The permeable support system is typically used in conjunction with traditional two-dimensional (2D) cell lines as an in vitro tool for evaluating the oral permeability of new therapeutic drug candidates. However, the use of these conventional cell lines has limitations, such as altered expression of tight junctions, partial cell differentiation, and the absence of key nuclear receptors. Despite these shortcomings, the Caco-2 and MDCK models are widely accepted and validated for the prediction of human in vivo oral permeability. Dogs are a relevant translational model for biomedical research due to their similarities in gastrointestinal anatomy and intestinal microflora with humans. Accordingly, and in support of parallel drug development, the elaboration of an efficient and accurate in vitro tool for predicting in vivo drug permeability characteristics both in dogs and humans is highly desirable. Such a tool could be the canine intestinal organoid system, characterized by three-dimensional (3D), self-assembled epithelial structures derived from adult stem cells. The (1) Permeable Support Seeding Protocol describes the experimental methods for dissociating and seeding canine organoids in the inserts. Canine organoid isolation, culture, and harvest have been previously described in a separate set of protocols in this special issue. Methods for general upkeep of the canine intestinal organoid monolayer are discussed thoroughly in the (2) Monolayer Maintenance Protocol. Additionally, this protocol describes methods to assess the structural integrity of the monolayer via transepithelial electrical resistance (TEER) measurements and light microscopy. Finally, the (3) Permeability Experimental Protocol describes the tasks directly preceding an experiment, including in vitro validation of experimental results. Overall, the canine organoid model, combined with a dual-chamber cell culture technology, overcomes limitations associated with 2D experimental models, thereby improving the reliability of predictions of the apparent oral permeability of therapeutic drug candidates both in the canine and human patient.
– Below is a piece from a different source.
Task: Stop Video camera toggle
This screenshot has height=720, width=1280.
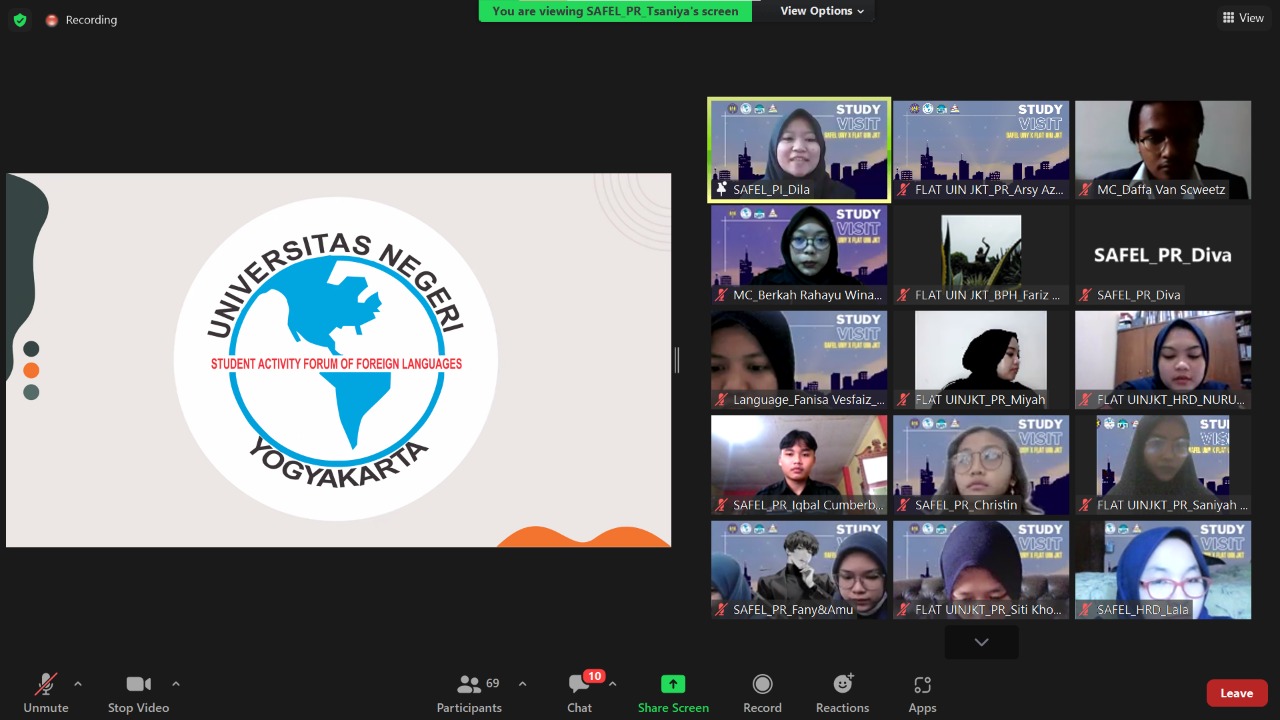Action: tap(138, 693)
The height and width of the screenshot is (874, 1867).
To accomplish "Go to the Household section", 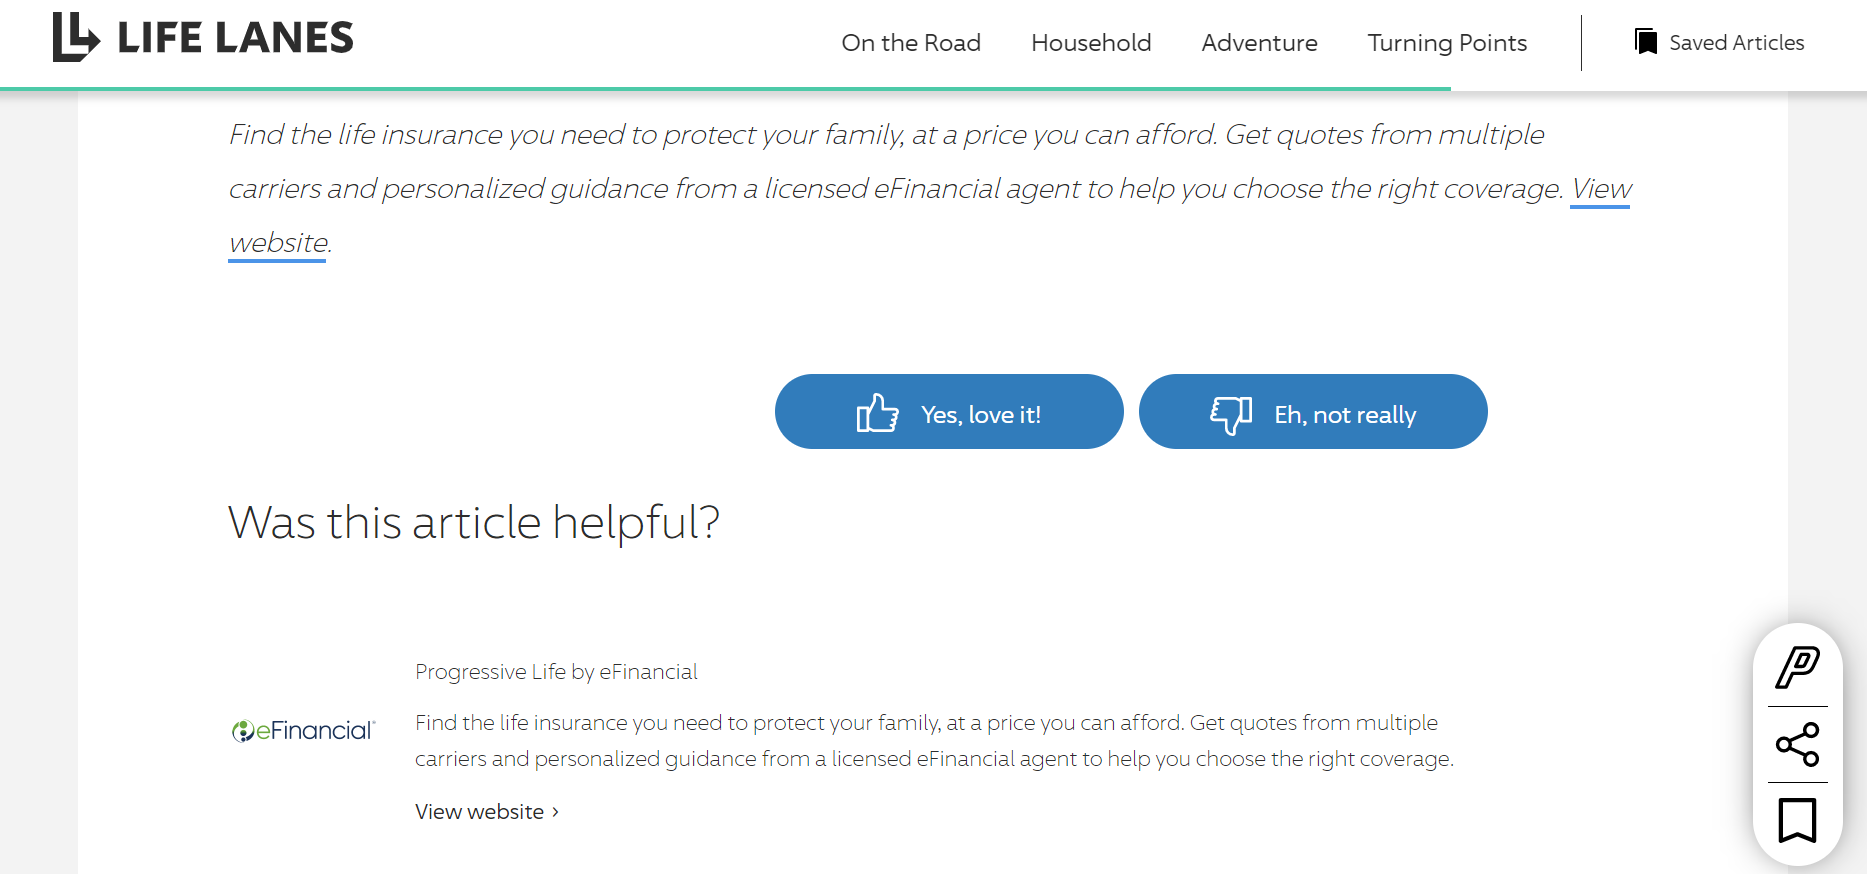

Standardization and Maintenance of 3D Canine Hepatic and Intestinal Organoid Cultures for Use in Biomedical Research.

Dogs develop complex multifactorial diseases analogous to humans, including inflammatory diseases, metabolic diseases, and cancer. Therefore, they represent relevant large animal models with the translational potential to human medicine. Organoids are 3-dimensional (3D), self-assembled structures derived from stem cells that mimic the microanatomy and physiology of their organ of origin. These translational in vitro models can be used for drug permeability and discovery applications, toxicology assessment, and to provide a mechanistic understanding of the pathophysiology of multifactorial chronic diseases. Furthermore, canine organoids can enhance the lives of companion dogs, providing input in various areas of veterinary research and facilitating personalized treatment applications in veterinary medicine. A small group of donors can create a biobank of organoid samples, reducing the need for continuous tissue harvesting, as organoid cell lines can be sub-cultured indefinitely. Herein, three protocols that focus on the culture of intestinal and hepatic canine organoids derived from adult stem cells are presented. The Canine Organoid Isolation Protocol outlines methods to process tissue and embedding of the cell isolate in a supportive matrix (solubilized extracellular membrane matrix). The Canine Organoid Maintenance Protocol describes organoid growth and maintenance, including cleaning and passaging along with appropriate timing for expansion. The Organoid Harvesting and Biobanking Protocol describes ways to extract, freeze, and preserve organoids for further analysis.